'Nee, nee, die is voor jou. Jij hebt voorgelezen, jij was van
avond de schrijver.'
Hans pakte de fles weer voorzichtig van tafel en ging bij de
deur staan.
Armando keek op. 'Bedankt, hè, voor vanavond. Ik ben een
heel stuk opgeschoten.' Met felle halen streepte hij een zin
door en schreef er een nieuwe boven.
In zijn eigen kamer kleedde Hans zich langzaam uit. In de
spiegel zag hij dan weer zichzelf, dan weer Armando. Pas toen
hij de zwarte sokken had uitgedaan en in bed lag, voelde hij
zich weer Hans.

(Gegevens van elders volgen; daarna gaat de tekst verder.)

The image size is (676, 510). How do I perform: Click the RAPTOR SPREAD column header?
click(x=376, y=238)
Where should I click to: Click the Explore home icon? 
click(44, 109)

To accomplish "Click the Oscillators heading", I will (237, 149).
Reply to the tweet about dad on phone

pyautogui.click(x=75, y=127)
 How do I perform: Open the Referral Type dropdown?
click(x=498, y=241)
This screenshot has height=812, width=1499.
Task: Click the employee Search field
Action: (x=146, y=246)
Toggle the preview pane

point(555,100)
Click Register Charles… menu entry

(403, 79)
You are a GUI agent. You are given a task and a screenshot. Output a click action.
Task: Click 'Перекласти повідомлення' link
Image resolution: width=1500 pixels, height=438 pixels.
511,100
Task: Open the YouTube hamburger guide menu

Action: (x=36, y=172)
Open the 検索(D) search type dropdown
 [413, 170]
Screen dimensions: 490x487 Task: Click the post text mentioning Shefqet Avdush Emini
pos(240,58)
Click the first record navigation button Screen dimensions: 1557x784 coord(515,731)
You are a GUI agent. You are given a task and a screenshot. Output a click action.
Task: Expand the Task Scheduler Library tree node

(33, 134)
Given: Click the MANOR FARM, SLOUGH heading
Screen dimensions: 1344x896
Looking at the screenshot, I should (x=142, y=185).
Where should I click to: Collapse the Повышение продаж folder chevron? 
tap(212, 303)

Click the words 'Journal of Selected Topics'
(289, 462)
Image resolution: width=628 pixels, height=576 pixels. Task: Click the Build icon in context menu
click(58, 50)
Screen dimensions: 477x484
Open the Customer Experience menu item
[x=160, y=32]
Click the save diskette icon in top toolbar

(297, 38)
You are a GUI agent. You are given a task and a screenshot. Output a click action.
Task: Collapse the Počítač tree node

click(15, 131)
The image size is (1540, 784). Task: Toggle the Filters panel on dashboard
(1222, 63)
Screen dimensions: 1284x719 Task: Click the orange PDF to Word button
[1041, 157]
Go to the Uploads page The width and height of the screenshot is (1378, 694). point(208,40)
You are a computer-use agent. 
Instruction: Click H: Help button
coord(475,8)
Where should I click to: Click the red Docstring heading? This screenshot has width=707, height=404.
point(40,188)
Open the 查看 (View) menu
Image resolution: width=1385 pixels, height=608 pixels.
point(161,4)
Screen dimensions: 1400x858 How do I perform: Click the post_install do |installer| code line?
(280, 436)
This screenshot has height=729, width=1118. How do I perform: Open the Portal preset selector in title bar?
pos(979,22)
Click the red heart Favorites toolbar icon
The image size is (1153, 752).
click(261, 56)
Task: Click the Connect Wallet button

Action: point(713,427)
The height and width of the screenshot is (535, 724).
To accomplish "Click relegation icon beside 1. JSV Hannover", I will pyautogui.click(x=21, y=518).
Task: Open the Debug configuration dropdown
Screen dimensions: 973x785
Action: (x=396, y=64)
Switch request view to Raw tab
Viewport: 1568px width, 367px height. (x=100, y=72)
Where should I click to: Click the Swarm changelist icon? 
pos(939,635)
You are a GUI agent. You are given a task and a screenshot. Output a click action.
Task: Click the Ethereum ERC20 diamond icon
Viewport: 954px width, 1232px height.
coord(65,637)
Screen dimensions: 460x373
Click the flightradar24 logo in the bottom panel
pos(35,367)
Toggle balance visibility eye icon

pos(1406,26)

Naakt, zonder zwart omhulsel, maar ook
zonder aandacht en zonder roem.
De dagen na het optreden in Kampen kon hij zich achter de bar
in het café slecht concentreren, hij vergat bestellingen en lette
niet op of iedereen betaalde.
Het meisje met de donkerrode trui spookte door zijn hoofd.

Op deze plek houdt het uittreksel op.